(Page extract)

After being exposed to high levels of radiation, two workers at Japan’s damaged Fukushima Daiichi nuclear power plant (photo, from lemonde.fr), who were trying to restore the cooling system in reactor 3, have been taken to the hospital.
Several workers have been hurt on the site that was damaged by the earthquake and tsunami on 11 March, which reveals the scale of the task facing them.
Three workers have been injured while they were laying cables in the turbine area of reactor 3 and their feet touched radiation-contaminated water, said Japan’s nuclear safety agency, adding that they were exposed to radiation levels of 170-180 millisieverts.
The maximum level permitted for workers on the site of 250 millisieverts.
“Although they wore protective clothing, the contaminated water seeped in and their legs were exposed to radiation,” said a spokesman.
“Direct exposure to radiation usually leads to inflammation and so that’s why they were sent to the hospital to be treated.”

(End Page extract)
(Data shown)

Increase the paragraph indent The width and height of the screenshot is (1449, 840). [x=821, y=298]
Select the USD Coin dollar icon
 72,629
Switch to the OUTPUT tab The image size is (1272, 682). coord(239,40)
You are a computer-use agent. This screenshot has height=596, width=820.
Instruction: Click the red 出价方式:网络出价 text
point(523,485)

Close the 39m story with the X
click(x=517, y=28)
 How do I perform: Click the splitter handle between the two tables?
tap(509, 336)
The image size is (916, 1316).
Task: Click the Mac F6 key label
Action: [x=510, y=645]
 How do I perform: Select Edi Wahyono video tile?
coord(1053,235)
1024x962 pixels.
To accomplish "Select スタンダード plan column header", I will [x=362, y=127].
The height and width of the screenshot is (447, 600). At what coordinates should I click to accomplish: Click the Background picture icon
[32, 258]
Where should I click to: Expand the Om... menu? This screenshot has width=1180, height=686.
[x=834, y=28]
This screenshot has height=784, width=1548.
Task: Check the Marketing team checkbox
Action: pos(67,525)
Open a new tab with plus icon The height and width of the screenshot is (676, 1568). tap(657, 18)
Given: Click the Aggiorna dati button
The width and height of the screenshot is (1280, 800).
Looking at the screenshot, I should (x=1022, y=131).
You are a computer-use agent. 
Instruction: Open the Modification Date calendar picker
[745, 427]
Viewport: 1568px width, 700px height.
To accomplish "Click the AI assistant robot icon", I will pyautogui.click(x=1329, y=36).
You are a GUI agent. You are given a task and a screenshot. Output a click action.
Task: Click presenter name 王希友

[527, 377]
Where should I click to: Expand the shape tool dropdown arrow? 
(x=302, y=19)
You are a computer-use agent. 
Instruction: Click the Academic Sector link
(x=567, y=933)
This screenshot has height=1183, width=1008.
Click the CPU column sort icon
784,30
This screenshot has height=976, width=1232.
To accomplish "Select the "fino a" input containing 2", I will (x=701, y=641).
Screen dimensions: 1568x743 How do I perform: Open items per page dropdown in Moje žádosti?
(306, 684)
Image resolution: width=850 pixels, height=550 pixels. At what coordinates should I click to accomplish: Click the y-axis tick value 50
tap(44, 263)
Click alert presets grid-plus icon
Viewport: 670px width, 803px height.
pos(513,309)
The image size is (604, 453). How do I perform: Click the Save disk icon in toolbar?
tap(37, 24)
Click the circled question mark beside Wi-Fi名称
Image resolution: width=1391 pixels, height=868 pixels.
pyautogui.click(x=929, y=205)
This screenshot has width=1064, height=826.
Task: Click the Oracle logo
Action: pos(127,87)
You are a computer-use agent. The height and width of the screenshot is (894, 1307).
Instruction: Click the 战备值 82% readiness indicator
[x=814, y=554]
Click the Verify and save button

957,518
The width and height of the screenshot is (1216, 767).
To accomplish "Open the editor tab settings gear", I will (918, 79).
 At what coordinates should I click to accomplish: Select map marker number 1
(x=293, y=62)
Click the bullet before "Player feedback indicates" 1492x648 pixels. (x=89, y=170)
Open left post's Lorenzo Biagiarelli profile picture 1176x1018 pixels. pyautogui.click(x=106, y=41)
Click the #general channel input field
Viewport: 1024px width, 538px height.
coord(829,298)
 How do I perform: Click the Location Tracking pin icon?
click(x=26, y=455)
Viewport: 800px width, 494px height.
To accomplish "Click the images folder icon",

(End Data shown)

## The task
Return the passage of the Fukushima article word for word, starting at "After being exposed" and ending at "said a spokesman.". These entries come from a different source than the Fukushima article.

## Expected output
After being exposed to high levels of radiation, two workers at Japan’s damaged Fukushima Daiichi nuclear power plant (photo, from lemonde.fr), who were trying to restore the cooling system in reactor 3, have been taken to the hospital.
Several workers have been hurt on the site that was damaged by the earthquake and tsunami on 11 March, which reveals the scale of the task facing them.
Three workers have been injured while they were laying cables in the turbine area of reactor 3 and their feet touched radiation-contaminated water, said Japan’s nuclear safety agency, adding that they were exposed to radiation levels of 170-180 millisieverts.
The maximum level permitted for workers on the site of 250 millisieverts.
“Although they wore protective clothing, the contaminated water seeped in and their legs were exposed to radiation,” said a spokesman.